Collected data
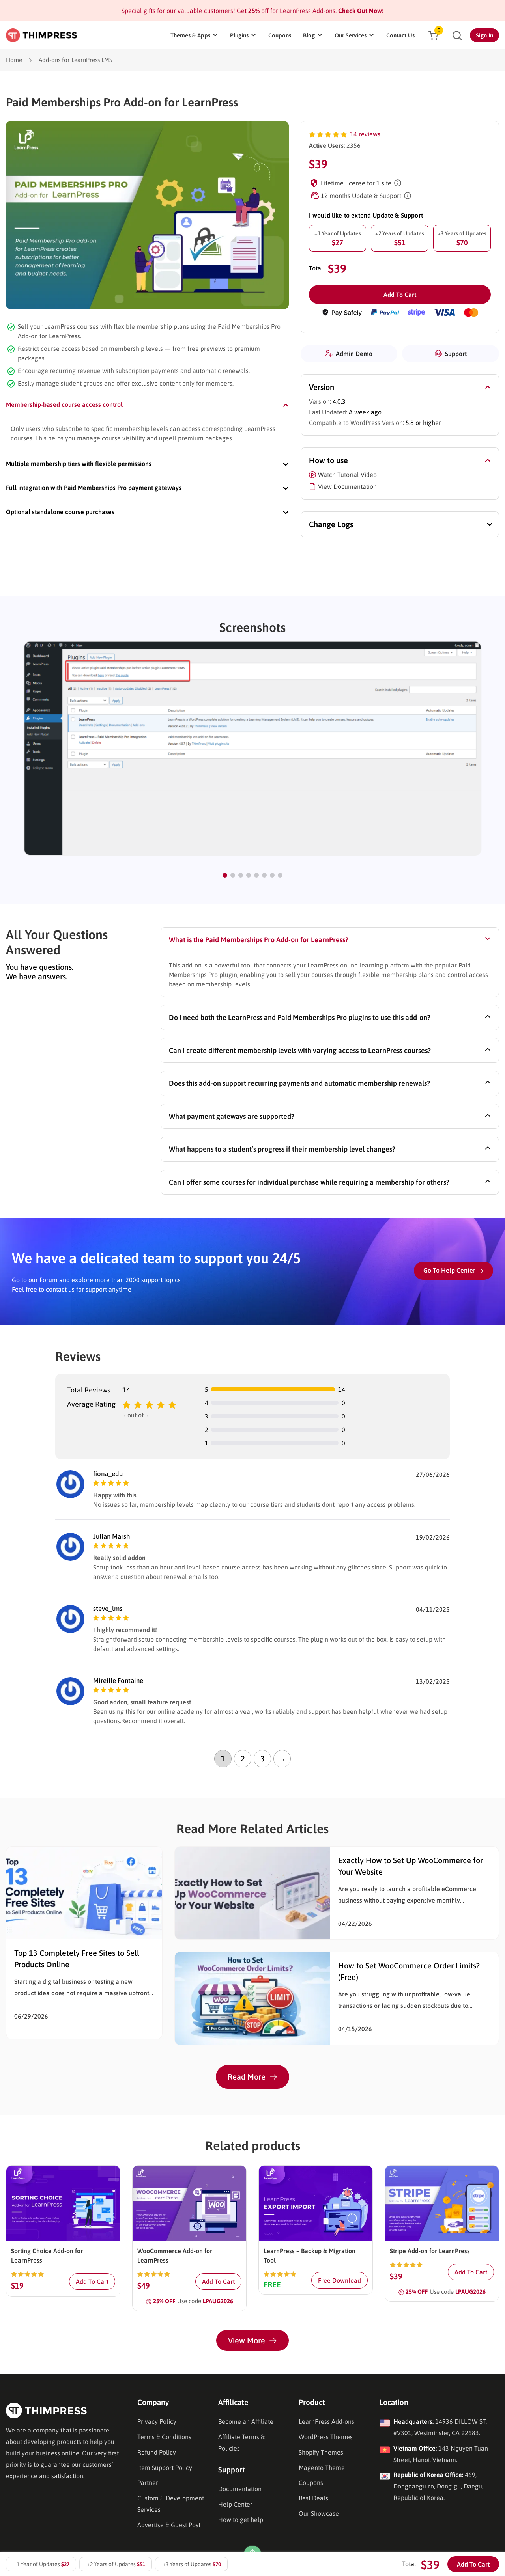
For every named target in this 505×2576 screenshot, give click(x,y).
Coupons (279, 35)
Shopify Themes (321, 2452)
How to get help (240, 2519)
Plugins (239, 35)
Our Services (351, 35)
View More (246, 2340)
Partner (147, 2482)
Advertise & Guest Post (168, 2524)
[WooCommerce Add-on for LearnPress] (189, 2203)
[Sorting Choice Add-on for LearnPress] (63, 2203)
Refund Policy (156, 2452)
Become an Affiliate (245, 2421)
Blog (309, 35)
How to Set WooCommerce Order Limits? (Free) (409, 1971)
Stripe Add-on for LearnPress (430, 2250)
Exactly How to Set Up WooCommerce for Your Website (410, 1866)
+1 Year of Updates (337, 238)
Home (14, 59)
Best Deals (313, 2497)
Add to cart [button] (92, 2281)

● WORK ITEM
Your answer should consist only of the lines from the one with "How to Set WooCommerce" through the last line of the entries above, retyped exactly.

● RESULT
How to Set WooCommerce Order Limits? (Free) (409, 1971)
Stripe Add-on for LearnPress (430, 2250)
Exactly How to Set Up WooCommerce for Your Website (410, 1866)
+1 Year of Updates (337, 238)
Home (14, 59)
Best Deals (313, 2497)
Add to cart [button] (92, 2281)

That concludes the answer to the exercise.